Results from application of ZDOCK to unbound systems in Benchmark 2.064 allowed direct comparison with DOT. ZDOCK was not applied to the eight Benchmark 2.0 systems ranked difficult, but only one of these systems contained complete side chains and was run through DOT (1FQ1). DOT and ZDOCK both use convolution methods, calculated by fast Fourier transforms, to perform a systematic grid-based search over all space for two rigid macromolecules. Both programs applied 54,000 orientations to the Benchmark 2.0 targets. There are, however, distinct differences between the two programs. In DOT, the grid spacing was 1 Å and the grid size was customized for each system, whereas ZDOCK used a grid spacing of 1.2 Å with cubic grids of either 100 or 128 points on each side.65 The two programs use different protocols for retaining configurations. ZDOCK keeps the best-energy configuration for each orientation of the moving molecule, resulting in 54,000 total configurations. In contrast, DOT retains a user-specified number of the most favorably ranked configurations (200,000 for Benchmark 2.0 systems) regardless of the orientation. We have found this approach useful for identifying clusters, where one orientation can give similar energy configurations among nearby grid points. The two programs use different scoring methods. With DOT, we used three scoring methods: the DOT score based on shape fit and electrostatic energy, ASP+Elec re-ranking of the top 2,000 DOT-scored configurations, and ASP+Elec re-ranking of the top 2,000 configurations scored by ACE+Elec. These were compared with four methods of scoring by ZDOCK.64 Two versions of ZDOCK were run on each system: ZDOCK 2.1 (shape complementarity) and ZDOCK 2.3 (added electrostatics and desolvation terms). These two sets of 54,000 configurations were then re-ranked with ZRANK (versions ZDOCK 2.1 ZR and ZDOCK 2.3 ZR), which uses seven scoring terms that have been optimally weighted using a training set of 10 Benchmark 1.0 systems50 before applying them to Benchmark 2.0 systems. The ZDOCK analysis gives the number of hits in the top-ranked 2,000 and the best ranked hit.64 In Table 1, we provide the ZDOCK scoring method with the highest ranked hit; this method usually had the largest number of hits in the top-ranked 2,000.

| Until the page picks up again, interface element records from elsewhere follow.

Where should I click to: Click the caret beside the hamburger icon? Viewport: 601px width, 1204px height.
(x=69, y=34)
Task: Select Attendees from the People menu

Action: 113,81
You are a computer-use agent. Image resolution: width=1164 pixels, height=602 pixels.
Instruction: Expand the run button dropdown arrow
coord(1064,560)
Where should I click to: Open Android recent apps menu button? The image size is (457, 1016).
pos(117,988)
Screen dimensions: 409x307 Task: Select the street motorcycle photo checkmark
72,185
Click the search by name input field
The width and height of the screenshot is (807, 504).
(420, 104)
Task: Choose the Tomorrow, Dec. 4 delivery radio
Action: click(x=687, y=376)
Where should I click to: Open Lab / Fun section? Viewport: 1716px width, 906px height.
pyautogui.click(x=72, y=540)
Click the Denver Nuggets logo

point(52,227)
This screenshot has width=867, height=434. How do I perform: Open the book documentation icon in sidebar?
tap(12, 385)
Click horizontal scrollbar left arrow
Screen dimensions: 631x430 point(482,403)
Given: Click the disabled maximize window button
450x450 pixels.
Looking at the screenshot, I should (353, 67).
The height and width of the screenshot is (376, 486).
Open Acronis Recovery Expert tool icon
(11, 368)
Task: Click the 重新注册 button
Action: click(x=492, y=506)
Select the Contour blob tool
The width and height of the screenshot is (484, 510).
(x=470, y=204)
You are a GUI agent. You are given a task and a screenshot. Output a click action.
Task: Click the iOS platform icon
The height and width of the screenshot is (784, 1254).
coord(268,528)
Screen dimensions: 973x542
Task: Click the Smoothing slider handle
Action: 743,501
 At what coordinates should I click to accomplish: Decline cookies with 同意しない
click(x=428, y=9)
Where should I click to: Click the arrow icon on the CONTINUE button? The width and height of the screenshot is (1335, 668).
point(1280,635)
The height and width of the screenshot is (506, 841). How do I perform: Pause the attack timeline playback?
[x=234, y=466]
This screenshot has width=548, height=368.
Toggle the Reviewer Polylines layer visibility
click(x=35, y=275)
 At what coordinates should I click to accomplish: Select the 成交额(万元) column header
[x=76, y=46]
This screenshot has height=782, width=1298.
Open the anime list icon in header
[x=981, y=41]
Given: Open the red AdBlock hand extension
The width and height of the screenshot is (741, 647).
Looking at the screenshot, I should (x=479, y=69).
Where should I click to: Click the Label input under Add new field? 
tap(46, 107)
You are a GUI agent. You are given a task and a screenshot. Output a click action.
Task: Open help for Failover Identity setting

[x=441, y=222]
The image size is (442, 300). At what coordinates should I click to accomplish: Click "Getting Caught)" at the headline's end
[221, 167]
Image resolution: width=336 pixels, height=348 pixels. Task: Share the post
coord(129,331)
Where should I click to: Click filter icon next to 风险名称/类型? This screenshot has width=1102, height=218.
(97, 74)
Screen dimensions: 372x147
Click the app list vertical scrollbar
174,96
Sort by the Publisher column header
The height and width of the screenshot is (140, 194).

DOT results on systems containing antibody fragments (Fab and Fv) are not comparable with ZDOCK results. In ZDOCK, the search was restrained to the CDRs by modification of the antibody shape potential (indicated in Table 1 by ‘CDRs’ in the ZDOCK column). In contrast, DOT searched over the full Fv and two-domain Fab coordinates provided in Benchmark 2.0 for each antibody in Table 1. Since CDRs make up a small fraction of the total surface area of a Fab, it is unsurprising that the restrained ZDOCK search found more hits among the top 2,000 for most Fab antibody systems (1BJI, 1E6J, 1FSK, 1MLC, 1NCA, and 1WEJ). However, the DOT search found more hits among the top 2,000 in two Fab systems (1AHW and 1JPS), as well as finding 15 hits among the top 30 for Fab 1WEJ. In general, disallowing penetrations of the moving ligand with the antibody (0 bumps run) gave better results. 1BVK, which contains an Fv, gave no solutions in DOT. This system is a particularly difficult target; even with restraints to the CDR regions, ZDOCK found no hits in the top 2,000 by any ranking method.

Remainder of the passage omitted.